──────── DATA FOR ANALYSIS

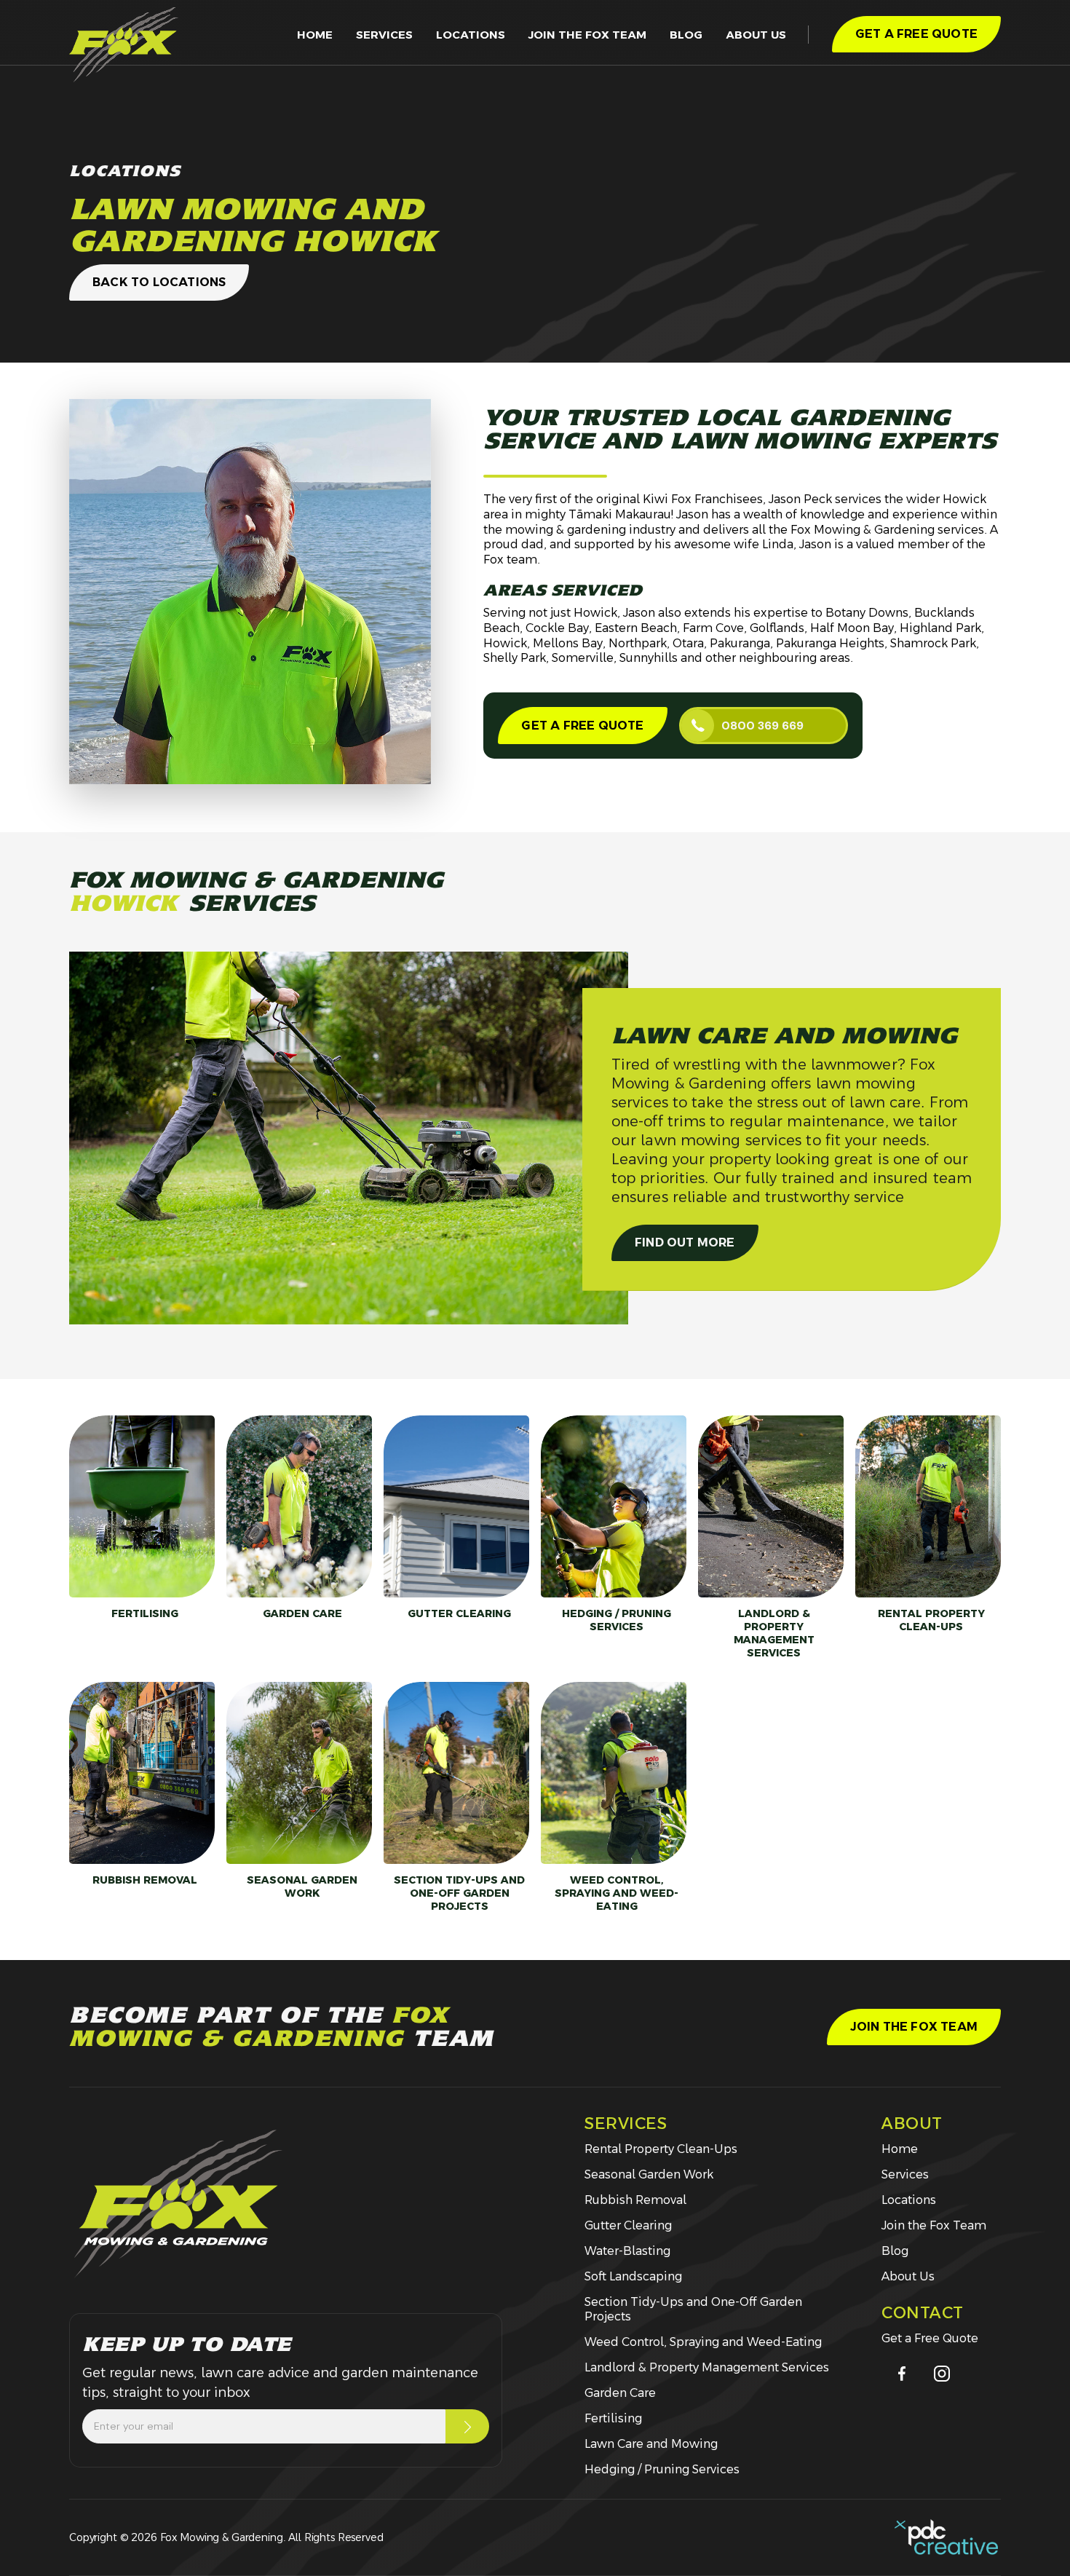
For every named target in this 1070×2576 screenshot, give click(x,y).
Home (315, 34)
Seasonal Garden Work (648, 2174)
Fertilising (613, 2418)
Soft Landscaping (633, 2276)
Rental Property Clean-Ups (660, 2149)
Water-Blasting (627, 2251)
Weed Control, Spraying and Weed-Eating (703, 2342)
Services (384, 34)
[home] (123, 44)
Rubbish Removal (635, 2200)
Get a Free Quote (582, 725)
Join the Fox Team (933, 2225)
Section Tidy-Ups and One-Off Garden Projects (693, 2309)
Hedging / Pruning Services (662, 2469)
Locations (470, 34)
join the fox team (587, 34)
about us (756, 34)
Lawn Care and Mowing (651, 2444)
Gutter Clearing (628, 2225)
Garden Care (620, 2393)
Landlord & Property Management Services (706, 2367)
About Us (908, 2276)
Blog (686, 34)
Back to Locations (159, 282)
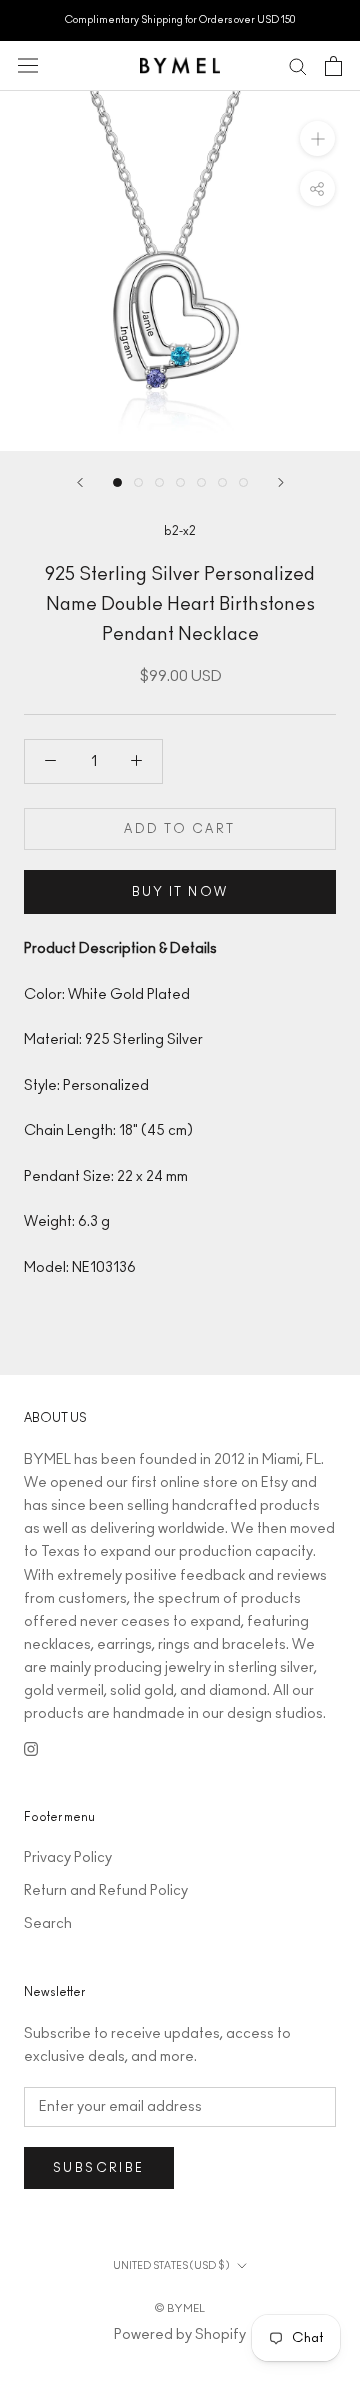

────────────────

WORK TASK:
Your answer should consist of each line above in which "Services" appears.

EXPECTED ANSWER:
Services (384, 34)
Hedging / Pruning Services (662, 2469)
Landlord & Property Management Services (706, 2367)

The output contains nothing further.